> Written problem: Could you set out the records below as a JSON list of strings, one string per line, skipping blank lines and leaving out the pictures?

> Data:
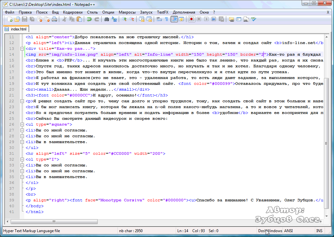The width and height of the screenshot is (334, 237).
Task: Collapse the paragraph fold marker on line 22
Action: 22,101
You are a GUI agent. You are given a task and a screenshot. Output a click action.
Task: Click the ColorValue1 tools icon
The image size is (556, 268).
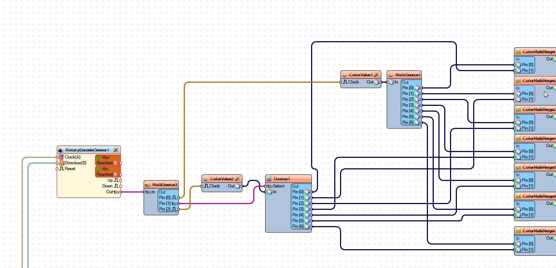377,75
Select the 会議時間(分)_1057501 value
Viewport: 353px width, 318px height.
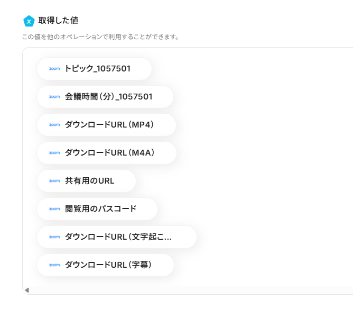tap(108, 97)
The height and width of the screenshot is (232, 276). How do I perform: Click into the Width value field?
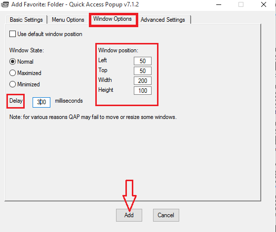coord(143,81)
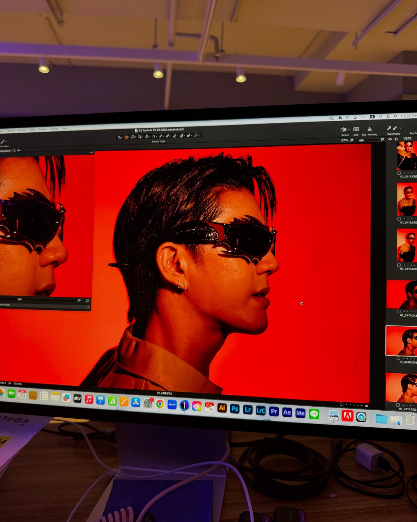This screenshot has width=417, height=522.
Task: Open the Camera menu
Action: 22,130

> Solution to this task:
[
  "The width and height of the screenshot is (334, 237).",
  "Task: Collapse the paragraph fold marker on line 22",
  "Action: 22,101",
  "You are a GUI agent. You are given a task and a screenshot. Output a click action.",
  "Task: Click the ColorValue1 tools icon",
  "The image size is (556, 268).",
  "377,75",
  "Select the 会議時間(分)_1057501 value",
  "Viewport: 353px width, 318px height.",
  "tap(108, 97)",
  "The height and width of the screenshot is (232, 276). How do I perform: Click into the Width value field?",
  "coord(143,81)",
  "This screenshot has width=417, height=522.",
  "Task: Open the Camera menu",
  "Action: 22,130"
]